[Records for the task]
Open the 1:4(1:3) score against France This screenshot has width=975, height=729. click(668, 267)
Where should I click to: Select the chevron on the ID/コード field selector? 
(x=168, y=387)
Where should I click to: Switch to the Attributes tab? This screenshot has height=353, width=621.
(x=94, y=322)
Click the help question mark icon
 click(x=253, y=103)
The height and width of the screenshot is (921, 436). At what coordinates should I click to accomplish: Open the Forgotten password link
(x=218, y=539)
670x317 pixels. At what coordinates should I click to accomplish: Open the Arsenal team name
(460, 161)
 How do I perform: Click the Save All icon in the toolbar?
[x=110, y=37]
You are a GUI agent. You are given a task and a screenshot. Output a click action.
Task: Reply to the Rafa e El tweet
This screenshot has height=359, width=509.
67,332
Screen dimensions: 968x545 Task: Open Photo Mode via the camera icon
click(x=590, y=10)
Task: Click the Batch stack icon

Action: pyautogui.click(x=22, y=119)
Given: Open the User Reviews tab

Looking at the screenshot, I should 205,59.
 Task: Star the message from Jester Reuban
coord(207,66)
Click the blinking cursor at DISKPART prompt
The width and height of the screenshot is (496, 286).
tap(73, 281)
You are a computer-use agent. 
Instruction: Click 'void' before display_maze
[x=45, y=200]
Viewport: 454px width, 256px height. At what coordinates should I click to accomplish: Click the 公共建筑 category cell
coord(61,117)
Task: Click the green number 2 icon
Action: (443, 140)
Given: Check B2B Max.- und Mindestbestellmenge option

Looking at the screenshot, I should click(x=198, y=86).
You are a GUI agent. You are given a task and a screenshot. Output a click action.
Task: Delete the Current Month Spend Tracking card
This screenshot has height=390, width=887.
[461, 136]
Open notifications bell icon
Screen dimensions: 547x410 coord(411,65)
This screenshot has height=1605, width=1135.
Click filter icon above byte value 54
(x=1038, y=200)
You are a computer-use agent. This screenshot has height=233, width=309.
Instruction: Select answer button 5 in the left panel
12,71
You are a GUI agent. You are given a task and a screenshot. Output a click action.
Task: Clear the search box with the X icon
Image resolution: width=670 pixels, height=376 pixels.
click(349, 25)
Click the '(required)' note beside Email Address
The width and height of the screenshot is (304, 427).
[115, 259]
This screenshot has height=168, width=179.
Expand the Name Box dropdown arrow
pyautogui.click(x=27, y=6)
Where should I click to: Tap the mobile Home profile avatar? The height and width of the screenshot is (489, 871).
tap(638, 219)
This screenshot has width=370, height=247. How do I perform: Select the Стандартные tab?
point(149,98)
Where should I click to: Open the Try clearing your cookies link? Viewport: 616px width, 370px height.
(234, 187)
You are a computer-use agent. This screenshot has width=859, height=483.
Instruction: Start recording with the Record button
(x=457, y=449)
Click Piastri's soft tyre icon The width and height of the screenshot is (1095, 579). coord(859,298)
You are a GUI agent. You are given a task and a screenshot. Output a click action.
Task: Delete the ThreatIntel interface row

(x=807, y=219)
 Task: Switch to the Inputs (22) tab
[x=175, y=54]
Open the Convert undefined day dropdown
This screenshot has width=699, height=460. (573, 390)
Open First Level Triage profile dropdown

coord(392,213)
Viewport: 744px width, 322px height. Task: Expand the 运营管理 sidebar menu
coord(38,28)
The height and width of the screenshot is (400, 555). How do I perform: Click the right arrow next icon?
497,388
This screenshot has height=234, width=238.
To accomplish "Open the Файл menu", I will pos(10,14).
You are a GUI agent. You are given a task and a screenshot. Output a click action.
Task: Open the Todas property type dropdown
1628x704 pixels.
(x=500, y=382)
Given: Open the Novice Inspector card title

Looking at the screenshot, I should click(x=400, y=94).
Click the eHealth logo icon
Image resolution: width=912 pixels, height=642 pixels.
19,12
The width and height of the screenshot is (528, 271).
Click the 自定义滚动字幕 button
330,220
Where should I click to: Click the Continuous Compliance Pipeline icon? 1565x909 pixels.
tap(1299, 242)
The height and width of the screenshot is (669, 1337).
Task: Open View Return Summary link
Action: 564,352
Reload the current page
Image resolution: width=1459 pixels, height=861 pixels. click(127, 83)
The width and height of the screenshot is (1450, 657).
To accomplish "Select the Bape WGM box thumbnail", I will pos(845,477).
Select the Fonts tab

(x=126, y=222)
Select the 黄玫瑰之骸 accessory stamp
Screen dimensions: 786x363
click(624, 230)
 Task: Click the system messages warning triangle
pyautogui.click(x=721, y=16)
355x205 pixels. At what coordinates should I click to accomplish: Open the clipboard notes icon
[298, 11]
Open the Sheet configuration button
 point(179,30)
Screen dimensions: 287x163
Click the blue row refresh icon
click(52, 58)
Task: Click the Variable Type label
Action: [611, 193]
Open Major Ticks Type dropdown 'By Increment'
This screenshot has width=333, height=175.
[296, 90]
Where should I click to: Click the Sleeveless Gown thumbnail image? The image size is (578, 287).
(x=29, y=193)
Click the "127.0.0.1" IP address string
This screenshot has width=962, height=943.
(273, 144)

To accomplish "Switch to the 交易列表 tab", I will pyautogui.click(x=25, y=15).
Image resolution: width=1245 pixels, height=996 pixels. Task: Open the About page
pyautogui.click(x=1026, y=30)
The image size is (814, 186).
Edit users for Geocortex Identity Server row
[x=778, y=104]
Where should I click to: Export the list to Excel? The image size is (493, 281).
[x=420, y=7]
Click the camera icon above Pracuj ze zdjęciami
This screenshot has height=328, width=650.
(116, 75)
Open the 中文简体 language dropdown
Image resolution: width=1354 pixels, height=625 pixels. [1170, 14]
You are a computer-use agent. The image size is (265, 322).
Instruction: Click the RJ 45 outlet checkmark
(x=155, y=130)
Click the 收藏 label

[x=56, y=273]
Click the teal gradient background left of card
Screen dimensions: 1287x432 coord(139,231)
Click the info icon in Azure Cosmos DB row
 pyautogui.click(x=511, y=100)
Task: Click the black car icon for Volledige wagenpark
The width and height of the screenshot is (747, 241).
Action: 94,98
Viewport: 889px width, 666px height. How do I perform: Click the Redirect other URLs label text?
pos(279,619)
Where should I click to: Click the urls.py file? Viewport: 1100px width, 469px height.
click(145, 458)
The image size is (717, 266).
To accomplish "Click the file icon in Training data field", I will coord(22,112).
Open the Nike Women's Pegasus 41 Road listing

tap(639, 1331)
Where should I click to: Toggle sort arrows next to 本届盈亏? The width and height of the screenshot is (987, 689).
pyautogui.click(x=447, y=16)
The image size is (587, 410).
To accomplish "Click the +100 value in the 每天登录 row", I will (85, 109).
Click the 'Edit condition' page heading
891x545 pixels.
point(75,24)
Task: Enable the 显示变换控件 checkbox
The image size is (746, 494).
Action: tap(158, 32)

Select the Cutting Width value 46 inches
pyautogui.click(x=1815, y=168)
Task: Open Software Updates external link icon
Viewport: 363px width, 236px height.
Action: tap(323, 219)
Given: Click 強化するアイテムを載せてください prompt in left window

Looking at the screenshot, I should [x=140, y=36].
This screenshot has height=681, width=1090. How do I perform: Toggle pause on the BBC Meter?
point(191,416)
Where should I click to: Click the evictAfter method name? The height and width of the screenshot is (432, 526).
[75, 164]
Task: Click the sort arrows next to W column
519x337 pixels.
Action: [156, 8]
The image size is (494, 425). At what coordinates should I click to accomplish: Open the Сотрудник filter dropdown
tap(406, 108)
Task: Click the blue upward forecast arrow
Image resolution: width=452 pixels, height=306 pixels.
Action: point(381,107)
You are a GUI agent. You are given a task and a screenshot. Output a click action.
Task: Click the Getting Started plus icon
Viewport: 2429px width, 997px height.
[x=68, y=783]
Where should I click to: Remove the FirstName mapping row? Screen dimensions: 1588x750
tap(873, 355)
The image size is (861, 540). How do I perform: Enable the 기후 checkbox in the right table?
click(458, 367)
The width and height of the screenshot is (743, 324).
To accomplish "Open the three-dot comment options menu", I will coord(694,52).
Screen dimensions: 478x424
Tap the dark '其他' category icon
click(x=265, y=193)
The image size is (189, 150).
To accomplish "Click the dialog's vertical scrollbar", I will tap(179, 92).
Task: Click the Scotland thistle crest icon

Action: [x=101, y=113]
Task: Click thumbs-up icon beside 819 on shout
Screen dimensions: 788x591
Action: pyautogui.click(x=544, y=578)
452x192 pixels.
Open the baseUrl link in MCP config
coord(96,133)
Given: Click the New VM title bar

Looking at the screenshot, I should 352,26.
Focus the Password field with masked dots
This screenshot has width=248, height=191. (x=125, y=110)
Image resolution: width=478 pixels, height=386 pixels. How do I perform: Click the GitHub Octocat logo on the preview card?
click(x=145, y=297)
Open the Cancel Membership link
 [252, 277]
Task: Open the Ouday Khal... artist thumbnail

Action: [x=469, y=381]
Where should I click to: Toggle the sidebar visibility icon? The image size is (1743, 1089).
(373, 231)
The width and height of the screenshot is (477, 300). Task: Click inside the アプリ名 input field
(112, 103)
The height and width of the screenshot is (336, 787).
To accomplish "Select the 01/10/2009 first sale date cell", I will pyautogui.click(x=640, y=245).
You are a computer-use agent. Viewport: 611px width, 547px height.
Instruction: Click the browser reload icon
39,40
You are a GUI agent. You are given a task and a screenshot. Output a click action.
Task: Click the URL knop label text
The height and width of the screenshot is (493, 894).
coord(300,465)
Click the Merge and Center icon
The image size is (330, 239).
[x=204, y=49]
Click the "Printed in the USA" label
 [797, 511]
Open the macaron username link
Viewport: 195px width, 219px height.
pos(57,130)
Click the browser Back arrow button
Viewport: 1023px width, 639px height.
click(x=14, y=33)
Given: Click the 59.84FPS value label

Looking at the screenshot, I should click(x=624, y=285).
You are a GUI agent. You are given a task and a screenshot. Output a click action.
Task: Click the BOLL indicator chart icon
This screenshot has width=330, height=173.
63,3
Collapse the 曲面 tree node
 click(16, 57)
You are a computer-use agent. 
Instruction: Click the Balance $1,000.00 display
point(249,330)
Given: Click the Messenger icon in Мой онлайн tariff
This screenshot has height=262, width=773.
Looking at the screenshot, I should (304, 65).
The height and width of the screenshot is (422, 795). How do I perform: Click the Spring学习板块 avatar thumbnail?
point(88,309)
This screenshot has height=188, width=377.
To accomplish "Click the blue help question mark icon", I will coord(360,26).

[Assigned task] If a line in the listing holds the word "computer", copy it out.

[Result of this task]
You are a computer-use agent. 
You are a computer-use agent. This screenshot has height=233, width=309.
You are a computer-use agent. This screenshot has width=859, height=483.
You are a computer-use agent. The image size is (265, 322).
You are a computer-use agent. Viewport: 611px width, 547px height.
You are a computer-use agent. 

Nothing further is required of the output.